> Description of the task: For the listing below, how many lines contain the word "width"? Answer with only that figure.

> Exercise input:
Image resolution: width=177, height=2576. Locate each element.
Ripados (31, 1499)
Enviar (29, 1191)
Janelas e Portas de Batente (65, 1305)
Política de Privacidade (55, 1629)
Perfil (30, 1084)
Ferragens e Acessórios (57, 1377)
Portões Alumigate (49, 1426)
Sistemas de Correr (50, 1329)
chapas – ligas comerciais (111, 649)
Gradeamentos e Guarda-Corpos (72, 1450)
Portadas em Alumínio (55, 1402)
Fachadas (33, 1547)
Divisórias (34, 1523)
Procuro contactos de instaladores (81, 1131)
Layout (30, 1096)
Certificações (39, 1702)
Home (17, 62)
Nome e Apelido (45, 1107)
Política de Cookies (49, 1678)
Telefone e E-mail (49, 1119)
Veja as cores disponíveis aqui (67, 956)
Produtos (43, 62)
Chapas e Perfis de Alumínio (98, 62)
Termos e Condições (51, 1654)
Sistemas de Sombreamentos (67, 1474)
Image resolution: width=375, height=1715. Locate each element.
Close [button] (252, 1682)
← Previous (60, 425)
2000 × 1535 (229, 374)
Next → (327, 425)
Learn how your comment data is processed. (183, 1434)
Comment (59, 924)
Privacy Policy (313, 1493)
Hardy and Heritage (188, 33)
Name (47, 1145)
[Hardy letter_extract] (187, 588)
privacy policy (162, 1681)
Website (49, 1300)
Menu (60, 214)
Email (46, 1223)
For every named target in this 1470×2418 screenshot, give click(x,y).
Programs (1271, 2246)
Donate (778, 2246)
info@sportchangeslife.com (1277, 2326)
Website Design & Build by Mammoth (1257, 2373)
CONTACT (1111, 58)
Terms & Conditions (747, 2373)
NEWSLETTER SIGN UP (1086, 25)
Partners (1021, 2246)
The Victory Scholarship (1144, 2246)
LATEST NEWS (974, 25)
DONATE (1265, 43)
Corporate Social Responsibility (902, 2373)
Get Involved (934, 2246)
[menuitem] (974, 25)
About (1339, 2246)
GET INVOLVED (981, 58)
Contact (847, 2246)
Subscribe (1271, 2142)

> Output: 2